• What is needed
Search the data for "axis". Each line containing it is to be copied.

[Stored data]

+-------+

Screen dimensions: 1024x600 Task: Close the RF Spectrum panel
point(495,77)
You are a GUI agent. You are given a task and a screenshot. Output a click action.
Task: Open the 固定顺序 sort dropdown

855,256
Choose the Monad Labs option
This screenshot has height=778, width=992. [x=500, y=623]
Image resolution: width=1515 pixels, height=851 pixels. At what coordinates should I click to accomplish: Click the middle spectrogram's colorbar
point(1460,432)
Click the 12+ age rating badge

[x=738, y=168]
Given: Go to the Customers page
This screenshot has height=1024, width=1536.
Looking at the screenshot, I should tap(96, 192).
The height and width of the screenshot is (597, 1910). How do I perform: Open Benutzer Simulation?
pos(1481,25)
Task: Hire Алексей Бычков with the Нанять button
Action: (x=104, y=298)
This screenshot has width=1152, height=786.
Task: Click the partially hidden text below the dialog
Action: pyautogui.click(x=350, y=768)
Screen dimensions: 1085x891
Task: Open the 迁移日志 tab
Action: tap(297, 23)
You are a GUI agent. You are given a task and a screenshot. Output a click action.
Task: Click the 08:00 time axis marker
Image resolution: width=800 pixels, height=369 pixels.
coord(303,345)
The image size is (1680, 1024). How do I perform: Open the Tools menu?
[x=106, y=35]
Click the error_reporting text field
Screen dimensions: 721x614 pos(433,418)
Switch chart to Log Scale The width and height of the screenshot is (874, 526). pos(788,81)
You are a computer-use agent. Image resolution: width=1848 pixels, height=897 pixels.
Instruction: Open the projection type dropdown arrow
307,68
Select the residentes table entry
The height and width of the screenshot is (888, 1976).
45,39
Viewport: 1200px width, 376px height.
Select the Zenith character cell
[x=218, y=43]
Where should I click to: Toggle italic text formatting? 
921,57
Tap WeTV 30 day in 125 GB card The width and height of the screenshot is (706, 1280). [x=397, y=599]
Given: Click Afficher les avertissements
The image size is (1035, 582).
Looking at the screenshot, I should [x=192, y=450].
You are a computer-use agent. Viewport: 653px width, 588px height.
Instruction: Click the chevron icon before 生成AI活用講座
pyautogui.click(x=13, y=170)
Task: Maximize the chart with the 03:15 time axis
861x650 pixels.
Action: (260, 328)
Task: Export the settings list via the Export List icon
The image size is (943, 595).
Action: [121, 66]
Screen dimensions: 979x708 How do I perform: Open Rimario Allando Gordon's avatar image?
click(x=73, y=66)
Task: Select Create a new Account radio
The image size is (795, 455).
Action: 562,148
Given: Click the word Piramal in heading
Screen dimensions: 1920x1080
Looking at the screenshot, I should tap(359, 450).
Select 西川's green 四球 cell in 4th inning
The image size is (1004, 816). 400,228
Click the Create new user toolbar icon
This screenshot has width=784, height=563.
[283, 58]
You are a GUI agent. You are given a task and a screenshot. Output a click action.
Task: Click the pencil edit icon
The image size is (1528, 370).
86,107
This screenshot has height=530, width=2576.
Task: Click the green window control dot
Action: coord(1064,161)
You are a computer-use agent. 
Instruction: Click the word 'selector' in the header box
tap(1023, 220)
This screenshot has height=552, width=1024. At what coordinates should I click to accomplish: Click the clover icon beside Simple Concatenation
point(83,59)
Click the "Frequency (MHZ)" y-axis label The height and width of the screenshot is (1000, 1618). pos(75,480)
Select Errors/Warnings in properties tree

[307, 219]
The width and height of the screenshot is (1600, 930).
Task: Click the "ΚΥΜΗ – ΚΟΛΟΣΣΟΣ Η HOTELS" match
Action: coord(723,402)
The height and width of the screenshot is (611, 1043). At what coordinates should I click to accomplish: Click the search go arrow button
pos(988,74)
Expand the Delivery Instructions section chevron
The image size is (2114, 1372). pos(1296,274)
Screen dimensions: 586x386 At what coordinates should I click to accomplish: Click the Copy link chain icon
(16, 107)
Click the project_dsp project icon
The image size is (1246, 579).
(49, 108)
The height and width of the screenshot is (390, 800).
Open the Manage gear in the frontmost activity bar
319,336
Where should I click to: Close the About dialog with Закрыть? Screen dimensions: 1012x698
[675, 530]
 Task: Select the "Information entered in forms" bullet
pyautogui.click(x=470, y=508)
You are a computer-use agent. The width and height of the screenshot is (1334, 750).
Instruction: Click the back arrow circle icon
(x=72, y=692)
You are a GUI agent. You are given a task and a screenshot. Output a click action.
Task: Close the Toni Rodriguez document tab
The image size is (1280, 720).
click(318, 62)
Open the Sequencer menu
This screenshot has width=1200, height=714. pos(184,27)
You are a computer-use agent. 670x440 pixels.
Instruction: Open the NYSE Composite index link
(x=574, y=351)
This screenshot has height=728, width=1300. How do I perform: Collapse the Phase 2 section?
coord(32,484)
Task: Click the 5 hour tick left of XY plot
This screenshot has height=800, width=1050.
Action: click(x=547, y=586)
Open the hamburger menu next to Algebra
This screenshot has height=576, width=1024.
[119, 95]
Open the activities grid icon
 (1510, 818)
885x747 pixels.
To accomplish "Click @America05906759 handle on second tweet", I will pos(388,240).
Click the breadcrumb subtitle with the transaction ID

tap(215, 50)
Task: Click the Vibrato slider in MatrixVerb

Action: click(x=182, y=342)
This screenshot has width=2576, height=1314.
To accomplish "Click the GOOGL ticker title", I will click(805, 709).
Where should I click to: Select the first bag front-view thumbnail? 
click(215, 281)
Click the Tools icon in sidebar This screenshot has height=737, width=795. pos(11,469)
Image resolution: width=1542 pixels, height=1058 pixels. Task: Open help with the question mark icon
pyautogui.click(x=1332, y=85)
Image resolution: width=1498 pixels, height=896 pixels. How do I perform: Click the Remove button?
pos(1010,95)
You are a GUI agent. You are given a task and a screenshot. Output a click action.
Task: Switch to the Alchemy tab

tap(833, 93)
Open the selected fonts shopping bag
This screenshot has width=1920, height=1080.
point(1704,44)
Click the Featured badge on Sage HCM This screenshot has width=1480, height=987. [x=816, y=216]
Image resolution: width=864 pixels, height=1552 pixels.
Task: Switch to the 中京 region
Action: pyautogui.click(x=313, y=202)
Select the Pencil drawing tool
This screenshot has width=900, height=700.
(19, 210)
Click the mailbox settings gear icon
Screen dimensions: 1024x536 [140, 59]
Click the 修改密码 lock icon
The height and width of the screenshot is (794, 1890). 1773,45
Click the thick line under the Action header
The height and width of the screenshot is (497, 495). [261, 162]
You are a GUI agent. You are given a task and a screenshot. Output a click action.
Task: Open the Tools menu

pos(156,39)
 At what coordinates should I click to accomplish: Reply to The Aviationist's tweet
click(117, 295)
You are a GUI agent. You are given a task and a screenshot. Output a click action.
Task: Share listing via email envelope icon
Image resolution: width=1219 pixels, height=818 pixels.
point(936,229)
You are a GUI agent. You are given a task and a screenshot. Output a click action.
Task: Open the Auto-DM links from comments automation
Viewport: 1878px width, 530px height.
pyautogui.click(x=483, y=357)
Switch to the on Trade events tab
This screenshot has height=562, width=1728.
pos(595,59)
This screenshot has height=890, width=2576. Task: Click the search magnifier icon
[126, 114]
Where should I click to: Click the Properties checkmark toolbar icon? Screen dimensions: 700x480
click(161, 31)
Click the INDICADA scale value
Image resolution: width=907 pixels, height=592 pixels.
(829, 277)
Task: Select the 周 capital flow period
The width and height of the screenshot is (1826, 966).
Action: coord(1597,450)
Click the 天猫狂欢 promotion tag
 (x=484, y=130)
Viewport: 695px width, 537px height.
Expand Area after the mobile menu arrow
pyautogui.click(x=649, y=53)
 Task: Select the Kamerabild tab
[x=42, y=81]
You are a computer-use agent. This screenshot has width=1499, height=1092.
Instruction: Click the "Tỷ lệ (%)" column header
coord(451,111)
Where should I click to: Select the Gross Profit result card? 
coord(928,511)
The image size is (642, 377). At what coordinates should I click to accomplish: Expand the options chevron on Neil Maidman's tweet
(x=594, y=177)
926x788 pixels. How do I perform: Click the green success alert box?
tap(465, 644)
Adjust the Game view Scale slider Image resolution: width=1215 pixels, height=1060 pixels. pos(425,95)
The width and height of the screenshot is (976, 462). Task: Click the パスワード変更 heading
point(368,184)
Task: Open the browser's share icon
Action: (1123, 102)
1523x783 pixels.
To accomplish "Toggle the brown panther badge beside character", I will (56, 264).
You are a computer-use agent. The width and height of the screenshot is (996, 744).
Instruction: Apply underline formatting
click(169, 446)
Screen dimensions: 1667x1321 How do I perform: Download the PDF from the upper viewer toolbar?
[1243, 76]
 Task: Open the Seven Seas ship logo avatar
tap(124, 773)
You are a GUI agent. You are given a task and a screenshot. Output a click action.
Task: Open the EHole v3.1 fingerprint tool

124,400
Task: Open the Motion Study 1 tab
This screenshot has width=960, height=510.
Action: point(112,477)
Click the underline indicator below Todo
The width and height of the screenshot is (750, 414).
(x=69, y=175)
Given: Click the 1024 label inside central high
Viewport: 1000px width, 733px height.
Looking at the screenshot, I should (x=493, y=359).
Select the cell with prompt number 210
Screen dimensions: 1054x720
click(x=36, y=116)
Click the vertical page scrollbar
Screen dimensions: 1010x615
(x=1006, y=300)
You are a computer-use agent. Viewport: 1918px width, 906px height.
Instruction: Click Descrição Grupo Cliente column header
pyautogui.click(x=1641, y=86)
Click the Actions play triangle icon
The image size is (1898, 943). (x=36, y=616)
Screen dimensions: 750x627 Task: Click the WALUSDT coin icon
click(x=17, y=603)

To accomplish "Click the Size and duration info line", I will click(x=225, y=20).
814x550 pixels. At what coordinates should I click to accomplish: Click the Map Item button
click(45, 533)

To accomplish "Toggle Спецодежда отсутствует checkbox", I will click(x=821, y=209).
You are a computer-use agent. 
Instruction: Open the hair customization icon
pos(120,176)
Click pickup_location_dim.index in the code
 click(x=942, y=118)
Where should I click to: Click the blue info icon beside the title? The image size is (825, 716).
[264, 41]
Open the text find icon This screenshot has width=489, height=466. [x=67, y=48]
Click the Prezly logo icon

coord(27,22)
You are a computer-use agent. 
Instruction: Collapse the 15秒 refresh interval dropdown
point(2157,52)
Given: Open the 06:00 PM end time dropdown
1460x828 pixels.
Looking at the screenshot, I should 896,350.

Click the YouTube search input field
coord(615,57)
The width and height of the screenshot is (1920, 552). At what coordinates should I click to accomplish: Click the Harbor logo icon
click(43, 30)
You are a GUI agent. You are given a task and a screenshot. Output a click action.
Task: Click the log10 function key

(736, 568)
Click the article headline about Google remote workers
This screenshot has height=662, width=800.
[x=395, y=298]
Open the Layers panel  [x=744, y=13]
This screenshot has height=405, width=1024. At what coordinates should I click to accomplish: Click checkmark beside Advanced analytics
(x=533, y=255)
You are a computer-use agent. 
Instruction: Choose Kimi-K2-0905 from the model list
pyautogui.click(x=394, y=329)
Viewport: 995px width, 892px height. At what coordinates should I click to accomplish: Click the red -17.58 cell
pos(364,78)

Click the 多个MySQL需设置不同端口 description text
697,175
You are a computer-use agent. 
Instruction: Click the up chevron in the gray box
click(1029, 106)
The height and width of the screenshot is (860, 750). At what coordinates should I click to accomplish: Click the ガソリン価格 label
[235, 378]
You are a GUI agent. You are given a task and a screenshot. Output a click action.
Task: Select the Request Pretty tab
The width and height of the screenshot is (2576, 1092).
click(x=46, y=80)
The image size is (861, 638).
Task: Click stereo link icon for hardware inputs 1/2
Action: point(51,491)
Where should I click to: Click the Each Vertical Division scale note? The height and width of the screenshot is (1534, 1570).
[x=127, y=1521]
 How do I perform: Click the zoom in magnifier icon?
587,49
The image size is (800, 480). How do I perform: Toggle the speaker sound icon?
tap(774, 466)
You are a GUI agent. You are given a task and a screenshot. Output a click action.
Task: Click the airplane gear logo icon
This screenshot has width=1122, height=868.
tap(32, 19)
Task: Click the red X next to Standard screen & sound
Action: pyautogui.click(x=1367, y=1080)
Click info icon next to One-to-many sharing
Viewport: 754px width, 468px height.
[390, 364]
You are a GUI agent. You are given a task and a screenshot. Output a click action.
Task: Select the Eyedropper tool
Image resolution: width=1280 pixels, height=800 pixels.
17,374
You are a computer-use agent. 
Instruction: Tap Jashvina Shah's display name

+-------+

• Finished exercise
Task: Click the 08:00 time axis marker
Task: Maximize the chart with the 03:15 time axis
Click the "Frequency (MHZ)" y-axis label The height and width of the screenshot is (1000, 1618). pos(75,480)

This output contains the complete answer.